Greek bank bonds fell to records as the European Central Bank was said to be studying measures to rein in funding to the country’s lenders.
National Bank of Greece SA’s 750 million euros ($801 million) of 4.375 percent bonds due April 2019 fell 0.8 cent on the euro to 54.35 cents, according to data compiled by Bloomberg. Piraeus Bank SA’s 5 percent notes due March 2017 fell for an eighth day to 60.73 cents in the longest losing streak since October, the data show.
The ECB is considering restricting Emergency Liquidity Assistance to the banks, as resistance to further aiding the stricken lenders grows among policy makers, people with knowledge of the discussions said. The measures may be considered if Greece’s government fails to convince euro-area finance ministers it can reform its economy and secure much-needed bailout funds, one of the people said.

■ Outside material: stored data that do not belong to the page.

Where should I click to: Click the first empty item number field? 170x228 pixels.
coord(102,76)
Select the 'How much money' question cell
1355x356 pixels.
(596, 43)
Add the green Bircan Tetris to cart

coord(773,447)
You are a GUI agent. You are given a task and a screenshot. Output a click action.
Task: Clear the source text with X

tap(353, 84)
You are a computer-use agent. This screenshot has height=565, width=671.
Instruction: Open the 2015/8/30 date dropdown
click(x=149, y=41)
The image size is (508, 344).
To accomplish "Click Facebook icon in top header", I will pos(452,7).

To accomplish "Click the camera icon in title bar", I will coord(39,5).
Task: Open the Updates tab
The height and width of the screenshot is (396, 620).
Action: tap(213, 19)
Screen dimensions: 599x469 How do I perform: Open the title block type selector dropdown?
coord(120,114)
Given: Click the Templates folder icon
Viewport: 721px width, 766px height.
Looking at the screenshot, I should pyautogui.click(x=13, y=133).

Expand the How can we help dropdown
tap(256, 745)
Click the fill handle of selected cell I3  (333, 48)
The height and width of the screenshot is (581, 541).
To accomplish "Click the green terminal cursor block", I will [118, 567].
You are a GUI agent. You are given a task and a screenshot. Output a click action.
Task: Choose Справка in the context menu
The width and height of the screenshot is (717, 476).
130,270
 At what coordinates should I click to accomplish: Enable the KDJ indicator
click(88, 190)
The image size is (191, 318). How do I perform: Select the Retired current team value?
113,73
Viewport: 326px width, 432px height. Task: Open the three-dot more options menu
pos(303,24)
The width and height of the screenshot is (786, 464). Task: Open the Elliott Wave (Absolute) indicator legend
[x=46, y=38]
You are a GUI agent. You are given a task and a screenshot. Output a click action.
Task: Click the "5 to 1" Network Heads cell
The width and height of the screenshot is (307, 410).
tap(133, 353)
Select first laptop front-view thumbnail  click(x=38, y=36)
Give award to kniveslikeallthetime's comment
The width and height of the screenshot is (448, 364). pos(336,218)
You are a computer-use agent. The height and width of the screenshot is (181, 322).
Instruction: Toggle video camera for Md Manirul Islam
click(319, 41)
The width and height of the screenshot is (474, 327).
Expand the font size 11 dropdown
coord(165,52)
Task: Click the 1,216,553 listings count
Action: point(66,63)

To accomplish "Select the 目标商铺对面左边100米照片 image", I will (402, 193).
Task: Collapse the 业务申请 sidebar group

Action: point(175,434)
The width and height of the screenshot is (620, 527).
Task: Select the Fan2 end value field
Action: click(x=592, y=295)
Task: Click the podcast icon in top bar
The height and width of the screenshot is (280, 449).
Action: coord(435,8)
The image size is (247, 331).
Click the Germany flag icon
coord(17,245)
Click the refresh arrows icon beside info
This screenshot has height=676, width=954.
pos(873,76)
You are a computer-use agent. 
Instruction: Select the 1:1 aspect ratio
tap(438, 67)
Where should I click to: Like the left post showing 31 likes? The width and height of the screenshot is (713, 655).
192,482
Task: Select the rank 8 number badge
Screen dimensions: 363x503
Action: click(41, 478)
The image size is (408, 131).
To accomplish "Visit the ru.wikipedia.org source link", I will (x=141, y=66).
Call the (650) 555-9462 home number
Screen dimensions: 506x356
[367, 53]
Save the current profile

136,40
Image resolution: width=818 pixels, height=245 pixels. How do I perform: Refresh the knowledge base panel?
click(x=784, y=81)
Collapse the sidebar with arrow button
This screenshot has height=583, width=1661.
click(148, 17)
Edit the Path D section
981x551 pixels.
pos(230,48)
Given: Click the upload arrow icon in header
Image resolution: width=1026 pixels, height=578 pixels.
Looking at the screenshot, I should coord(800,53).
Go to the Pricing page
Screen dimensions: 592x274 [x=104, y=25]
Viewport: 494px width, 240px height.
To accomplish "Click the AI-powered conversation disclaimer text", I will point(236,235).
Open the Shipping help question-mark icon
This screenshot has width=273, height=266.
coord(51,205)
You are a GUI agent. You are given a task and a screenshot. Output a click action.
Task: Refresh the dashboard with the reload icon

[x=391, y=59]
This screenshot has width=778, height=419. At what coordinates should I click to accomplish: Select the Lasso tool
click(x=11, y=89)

“The Greek banks are highly dependent on ELA and require additional funding from it as they leak deposits,” said Roger Francis, an analyst at Mizuho International Plc in London. “Any suggestion that ELA is being restricted raises concerns about their viability. Moreover, it’s also a signal that the ECB is getting uneasy about prospects for Greece overall.”
The bonds were among the worst performers in Bank of America Merrill Lynch’s Euro Financial High Yield index.
Credit-default swaps insuring $10 million of Greek debt for five years rose to $5.1 million in advance and $100,000 annually, according to CMA. That signals an 80 percent probability of default, compared with 84 percent yesterday.